_Extract provided_.
━━━━

The first post-election meeting of Turkey’s National Security Council has stated that attacks on North and East Syria will continue. A Turkish drone attack in the Sulaymaniyah district of the Kurdistan Region of Iraq killed one person and injured another. And there has been yet another assassination of a Kurdish exile from Turkey living in Sulaymaniyah city. Hüseyin Arasan was a member of the Mesopotamia Workers’ Association, whose chairman previously observed, “We face threats and blackmail from Turkish intelligence and security services constantly here”.

━━━━

_Job 1_.
Sum up the news item on Turkish attacks in Syria and Iraq in two sentences.
_Job 2_.
Carry on the news item about Turkish attacks in Syria and Iraq, picking up after its last sentence.

_Given data_.
━━━━

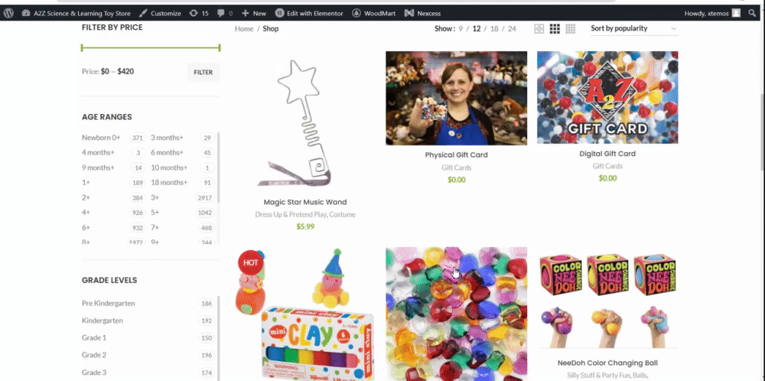Open the Digital Gift Card thumbnail
This screenshot has height=381, width=765.
tap(607, 98)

━━━━

_Expected output 1_.
At its first meeting after the election, Turkey's National Security Council said attacks on North and East Syria will go on, and a Turkish drone strike in the Sulaymaniyah district of Iraq's Kurdistan Region killed one person and wounded another. In Sulaymaniyah city, Hüseyin Arasan, a Kurdish exile from Turkey and member of the Mesopotamia Workers' Association, was assassinated, after the group's chairman had said its members face constant threats and blackmail from Turkish intelligence and security services.

_Expected output 2_.
Semalka and Makhmour
But the resistance also goes on, and I can end on a slightly more positive note. The Kurdistan Democratic Party (KDP) has now reopened the Semalka Crossing between the Kurdistan Region of Iraq and North and East Syria. The crossing, which provides autonomous North and East Syria with their only link out of Syria, and so access to vital supplies, had been shut by the KDP without explanation for nearly four weeks. And last Sunday, after 16 days, the Iraqi army withdrew from its blockade of Makhmour refugee camp, backing off from its plans to encircle the camp with prison-like fencing after concerted resistance from camp residents and prolonged negotiations between camp representatives and the Iraqi government. This wasn’t the first such stand-off and Makhmour residents know that their camp could come under pressure again. The co-chair of the camp’s People’s Assembly, Yusuf Kara, stressed that any future attack on their camp and their right to self-determination would be met with resistance.